──────── DATA EXCERPTS ────────

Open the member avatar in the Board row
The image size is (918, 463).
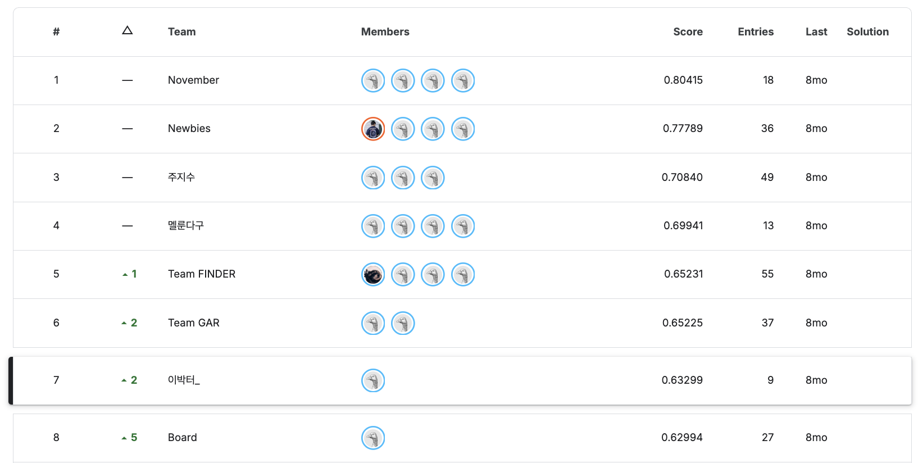[373, 438]
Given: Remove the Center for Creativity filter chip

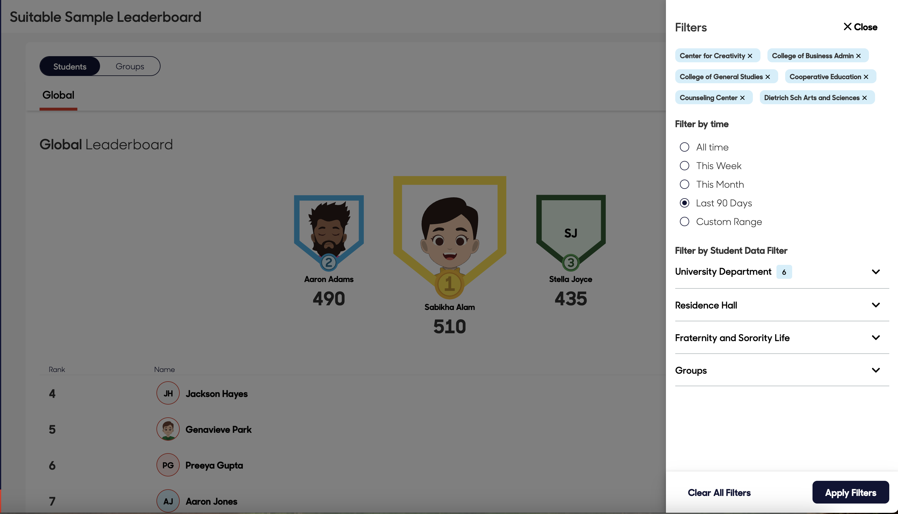Looking at the screenshot, I should [750, 56].
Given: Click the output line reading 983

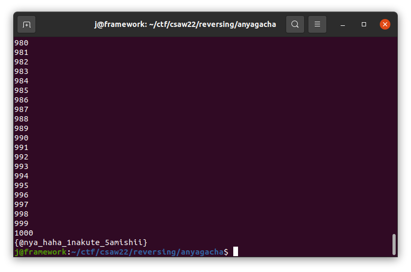Looking at the screenshot, I should point(22,71).
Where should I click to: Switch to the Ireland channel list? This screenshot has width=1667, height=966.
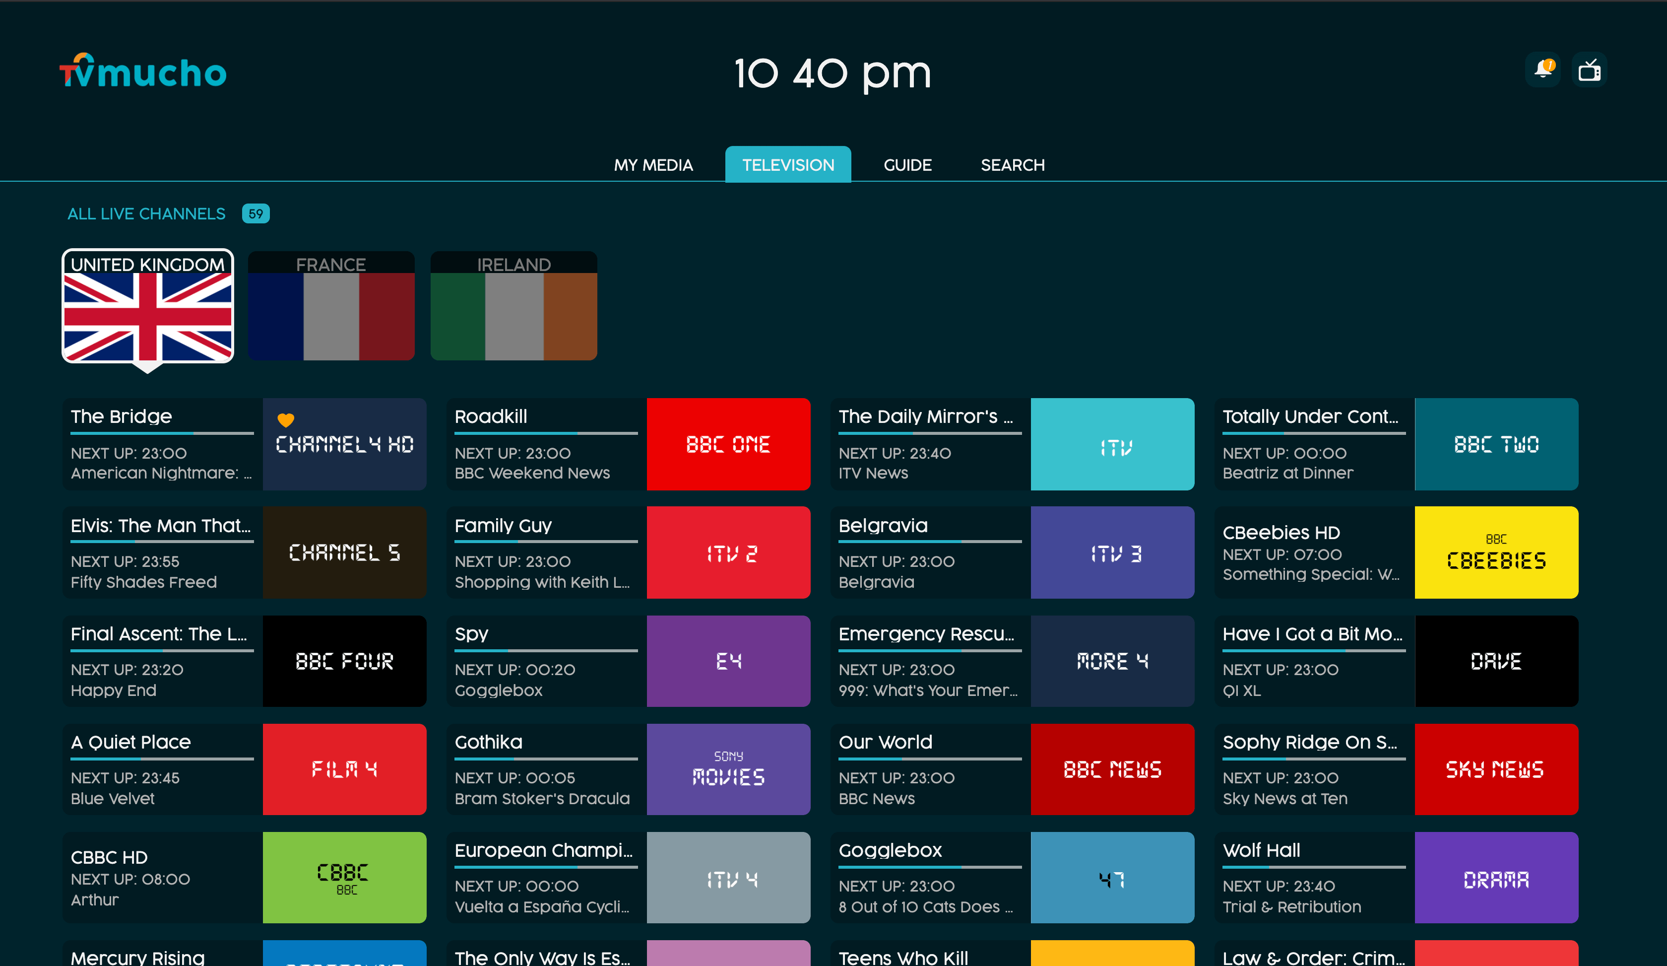click(513, 306)
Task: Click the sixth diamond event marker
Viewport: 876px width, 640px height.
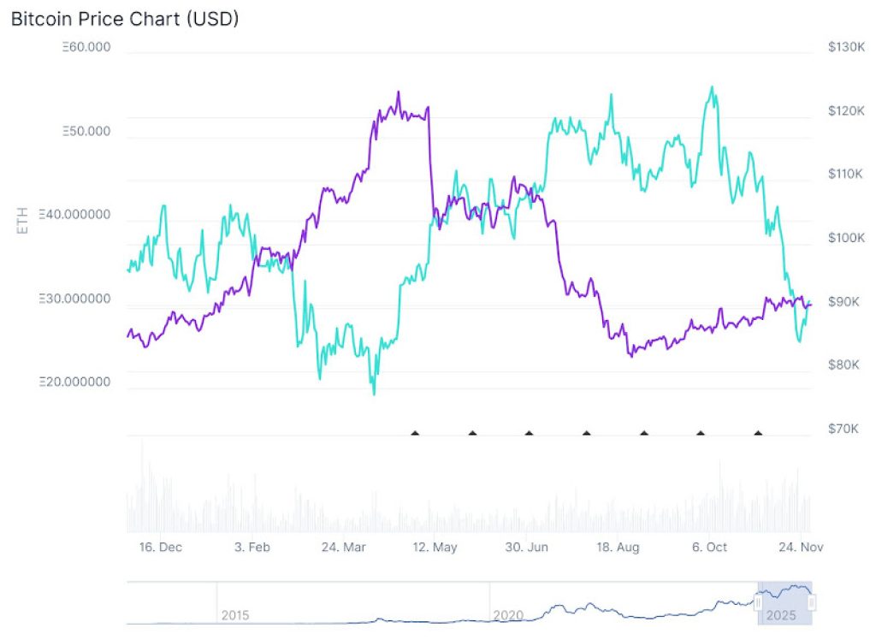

────────

#### BRIEF:
Recast the records above as a Markdown table with the columns "No." and "Text", one row per line, numbered in order, with blank lines left out. Leave the pictures out of the table.

#### THE REPLY:
| No. | Text |
|---|---|
| 1 | Open the member avatar in the Board row |
| 2 | The image size is (918, 463). |
| 3 | [373, 438] |
| 4 | Given: Remove the Center for Creativity filter chip |
| 5 | Looking at the screenshot, I should [750, 56]. |
| 6 | Given: Click the output line reading 983 |
| 7 | Looking at the screenshot, I should point(22,71). |
| 8 | Where should I click to: Switch to the Ireland channel list? This screenshot has width=1667, height=966. |
| 9 | click(513, 306) |
| 10 | Task: Click the sixth diamond event marker |
| 11 | Viewport: 876px width, 640px height. |